**What you are asked to do**.
In the entries below, every line with the string "screenshot" is to be reported.

**Supplied material**.
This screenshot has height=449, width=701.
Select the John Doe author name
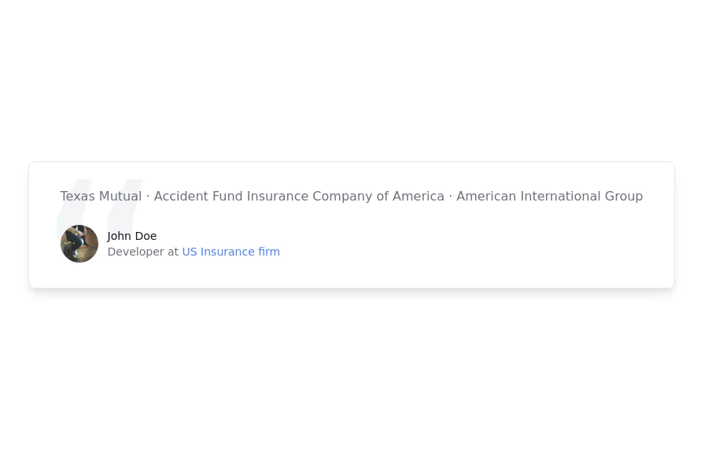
...
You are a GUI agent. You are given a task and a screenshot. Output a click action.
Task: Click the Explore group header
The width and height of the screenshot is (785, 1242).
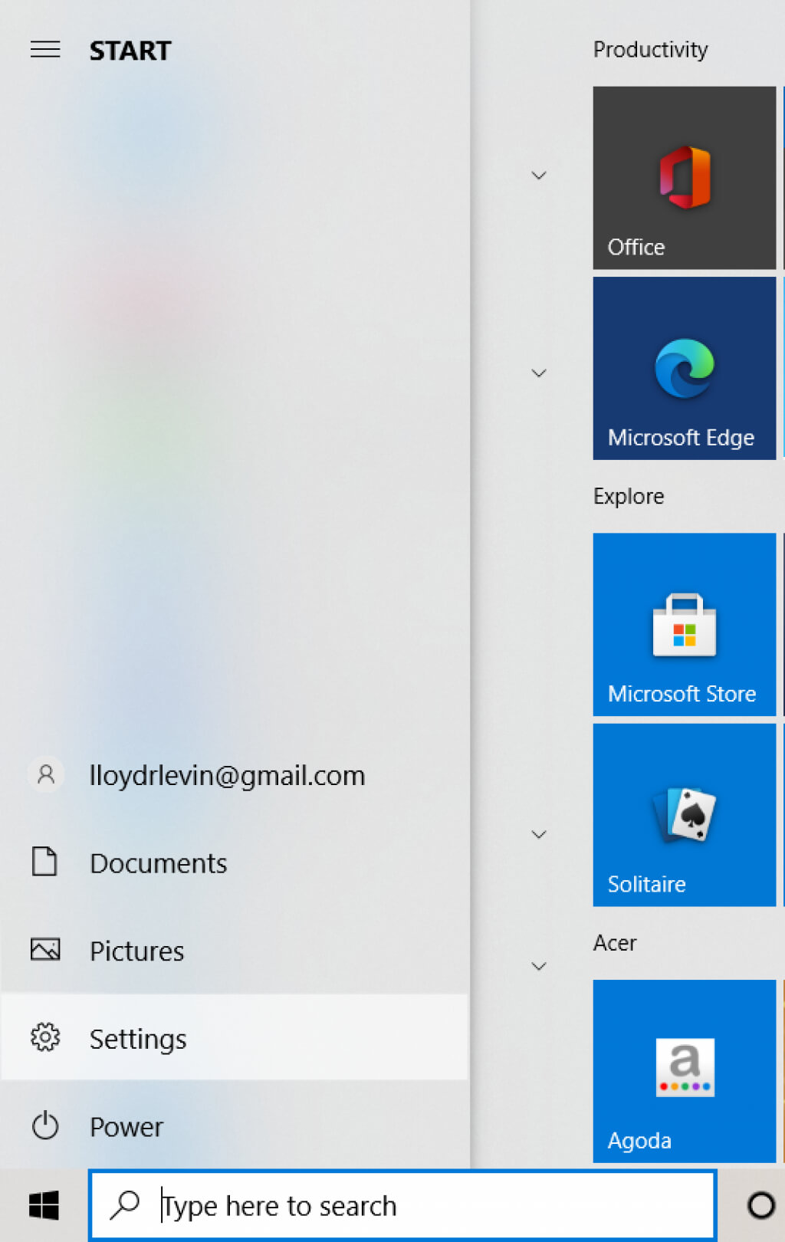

**Response to the exercise**.
This screenshot has height=449, width=701.
You are a GUI agent. You are given a task and a screenshot. Output a click action.
The width and height of the screenshot is (785, 1242).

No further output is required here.